What the task asks => Every entry, exactly as given, must be retyped.

(Stored records)
---------------

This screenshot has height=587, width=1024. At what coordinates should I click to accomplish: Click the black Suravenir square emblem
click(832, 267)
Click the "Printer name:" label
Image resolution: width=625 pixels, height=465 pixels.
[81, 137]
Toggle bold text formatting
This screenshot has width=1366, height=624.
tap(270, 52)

---------------

Answer to this task =>
This screenshot has height=587, width=1024. At what coordinates should I click to accomplish: Click the black Suravenir square emblem
click(832, 267)
Click the "Printer name:" label
Image resolution: width=625 pixels, height=465 pixels.
[81, 137]
Toggle bold text formatting
This screenshot has width=1366, height=624.
tap(270, 52)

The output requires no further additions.